━━━━━ Excerpted records

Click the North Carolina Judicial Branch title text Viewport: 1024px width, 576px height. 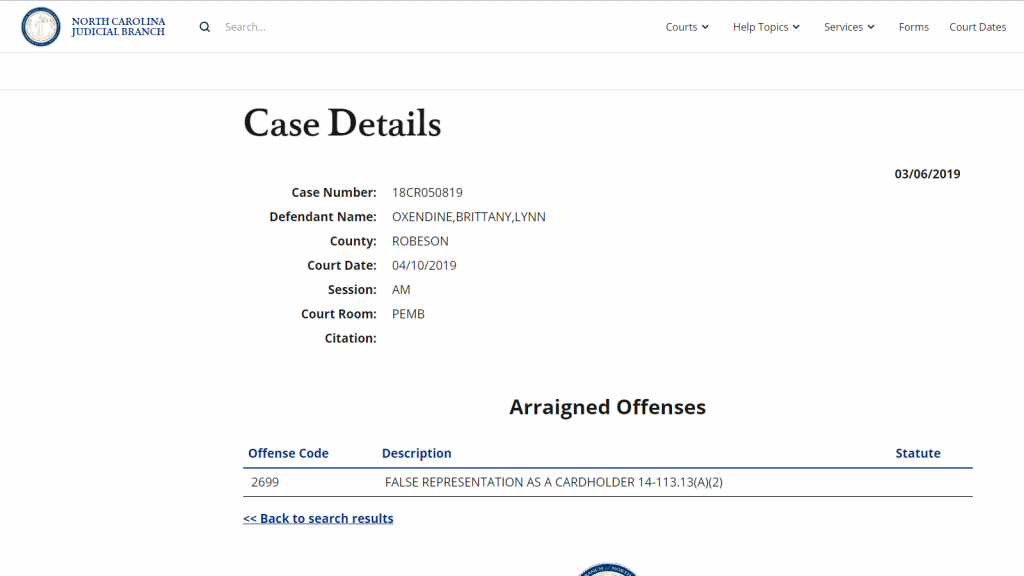pos(118,27)
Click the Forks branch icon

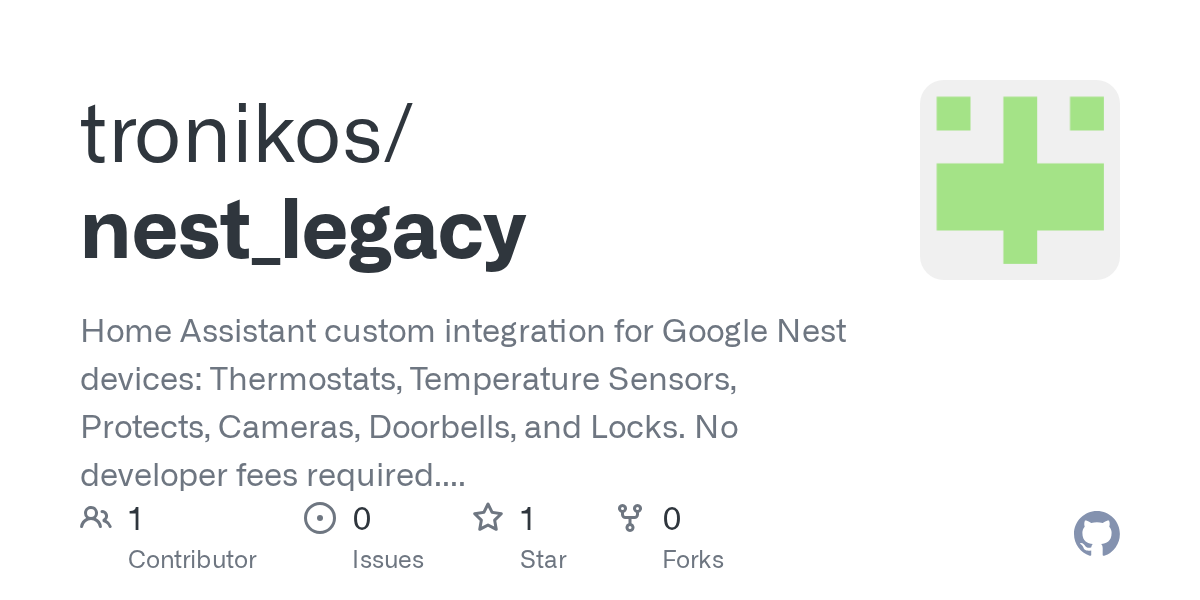click(630, 518)
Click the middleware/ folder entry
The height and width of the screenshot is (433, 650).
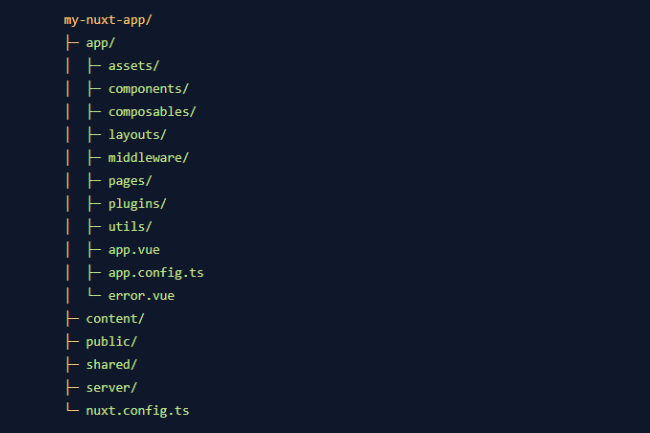coord(148,158)
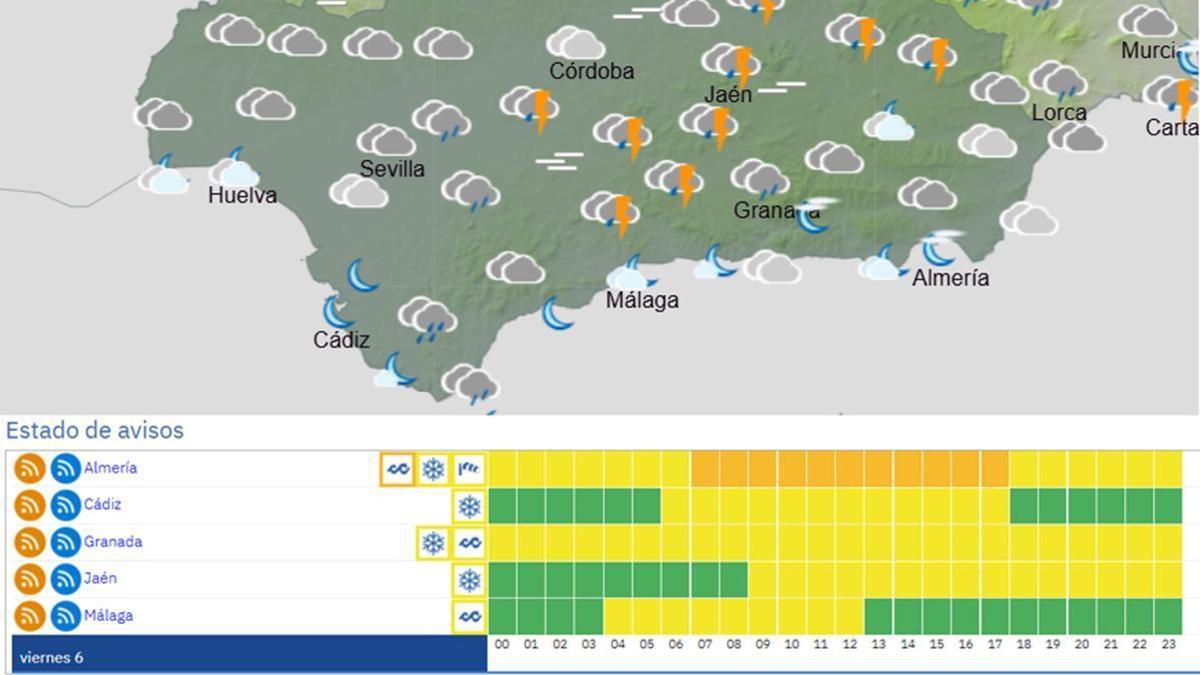This screenshot has width=1200, height=675.
Task: Click the Jaén province label
Action: [102, 578]
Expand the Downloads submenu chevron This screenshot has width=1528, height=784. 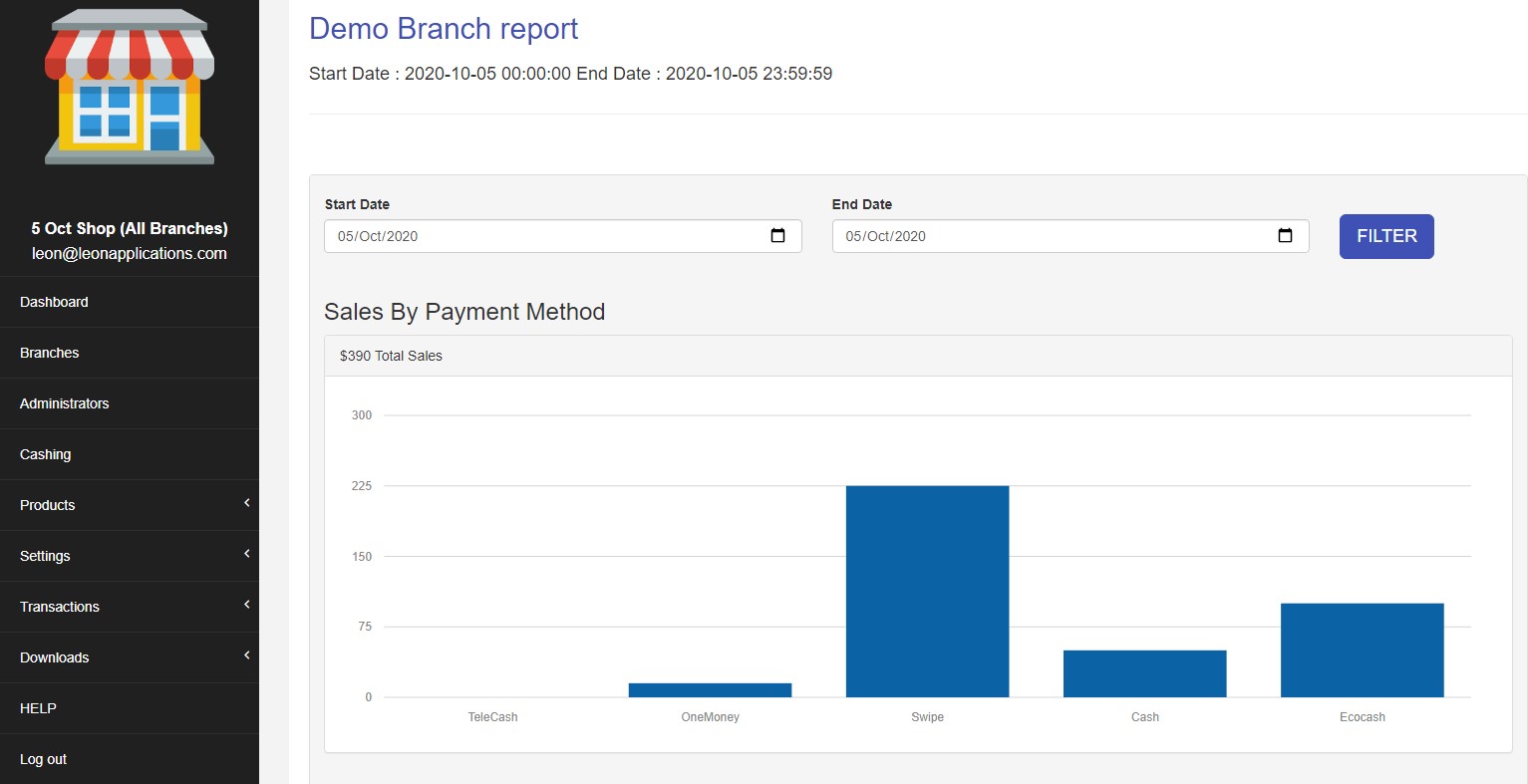tap(246, 656)
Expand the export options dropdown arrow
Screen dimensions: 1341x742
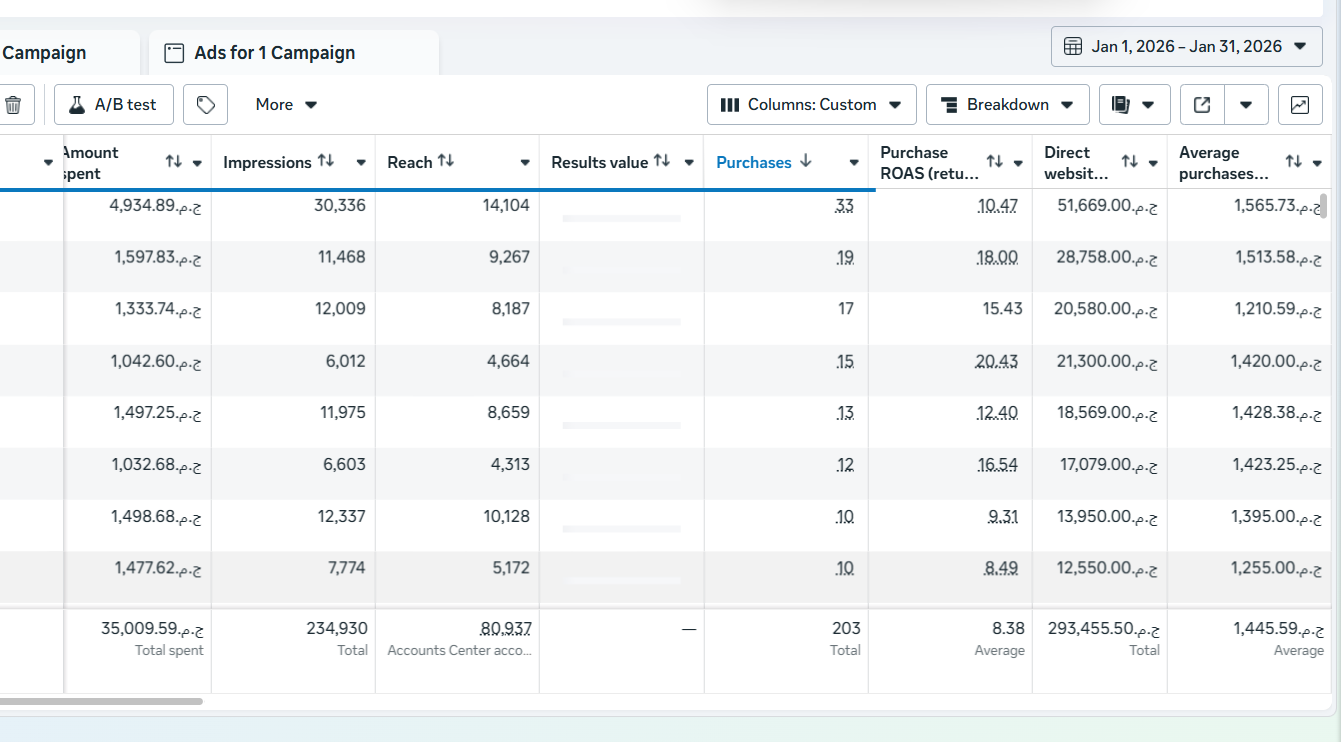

━━━━━━━━━━

### The problem
Transcribe exactly the lines from the one with "Expand the export options dropdown arrow" to the last line of the records, both included, so that no picture appears in the copy.

### Task output
Expand the export options dropdown arrow
Screen dimensions: 1341x742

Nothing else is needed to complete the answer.